EXERCISE DESCRIPTION
State how many lines in the listing below contain the word "width". Reply with the number alone.

DATA IN THIS EXERCISE

———

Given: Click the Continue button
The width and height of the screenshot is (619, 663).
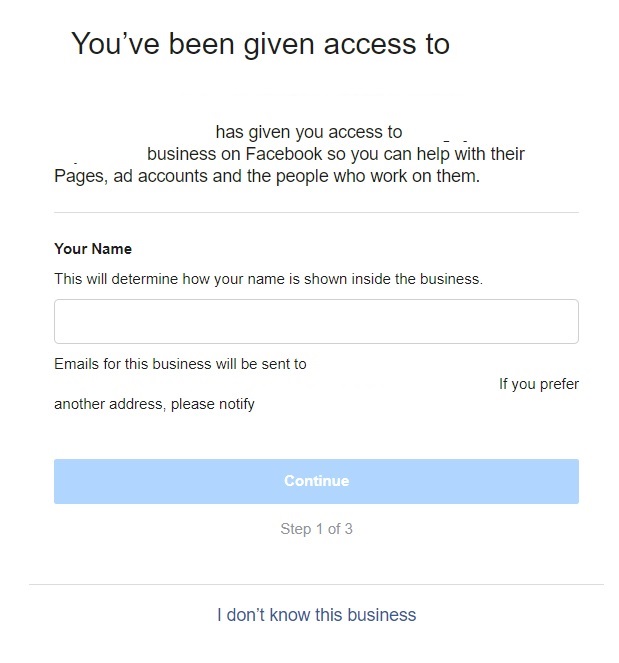Looking at the screenshot, I should [316, 481].
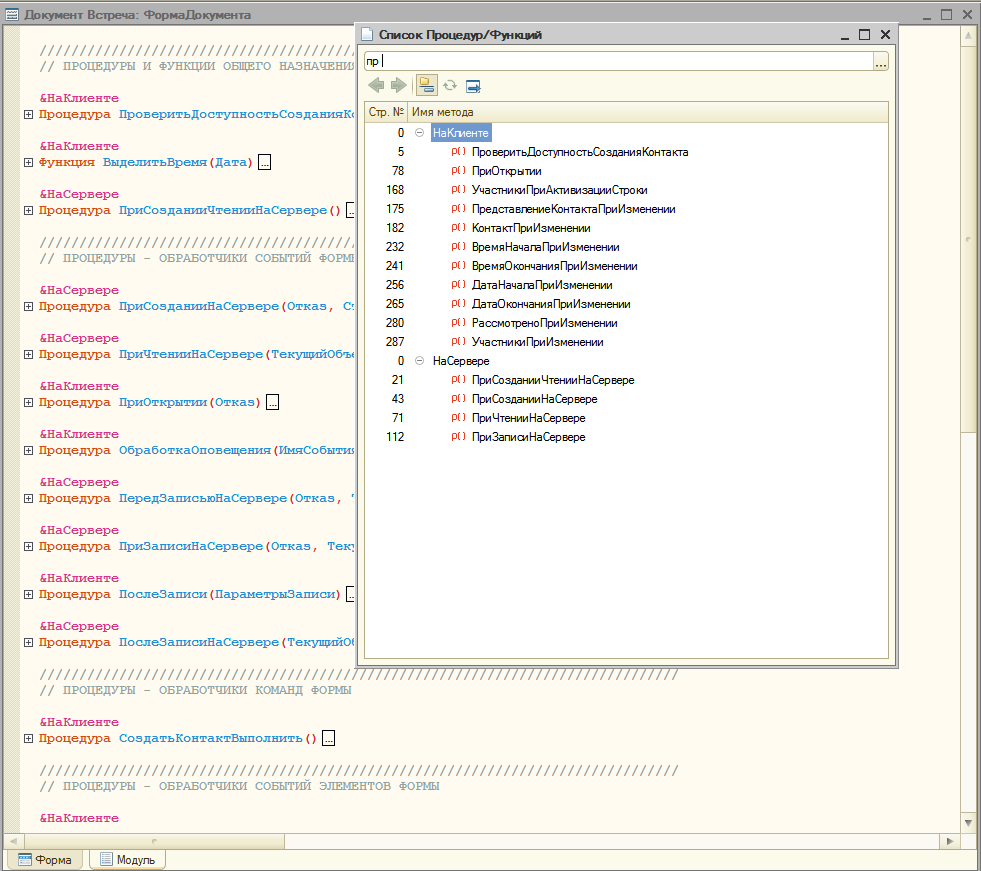Expand the folded ВыделитьВремя function in code

(28, 163)
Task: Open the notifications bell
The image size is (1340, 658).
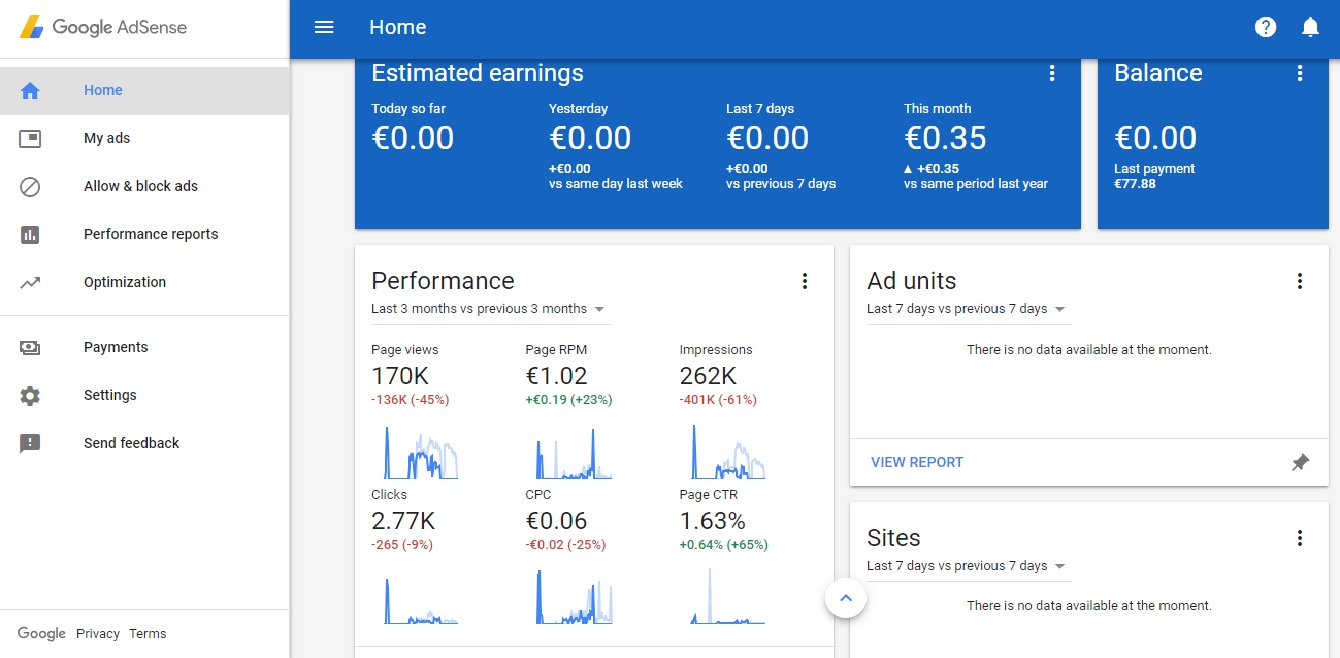Action: point(1310,27)
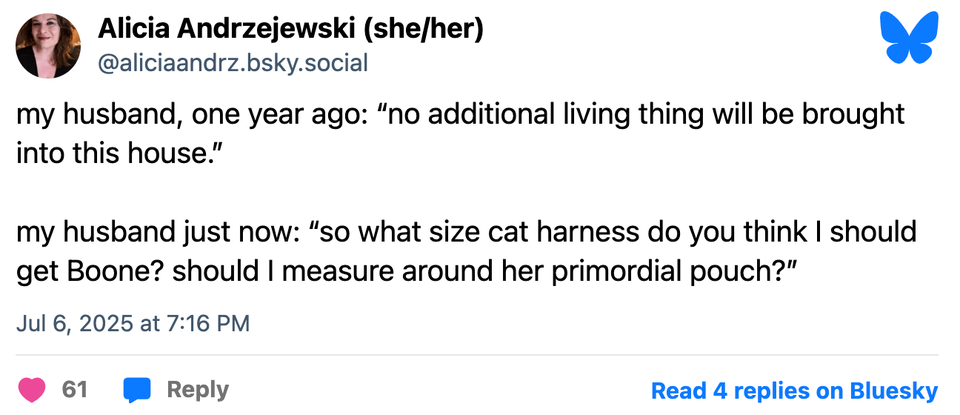Click the like count 61
Viewport: 960px width, 415px height.
[x=75, y=389]
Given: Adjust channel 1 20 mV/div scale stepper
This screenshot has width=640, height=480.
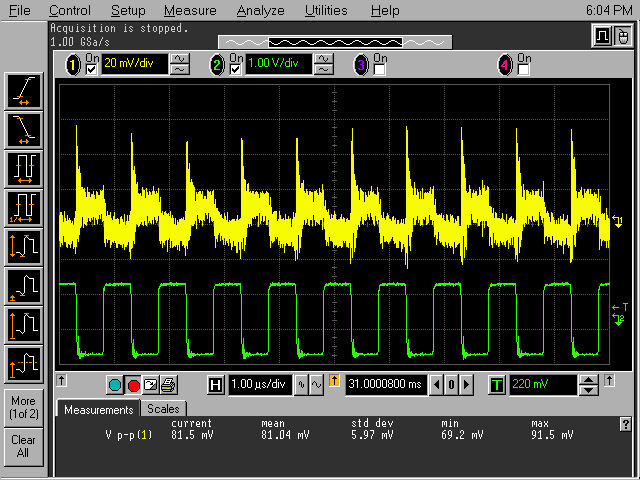Looking at the screenshot, I should (x=181, y=65).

———

WRITTEN SOLUTION
3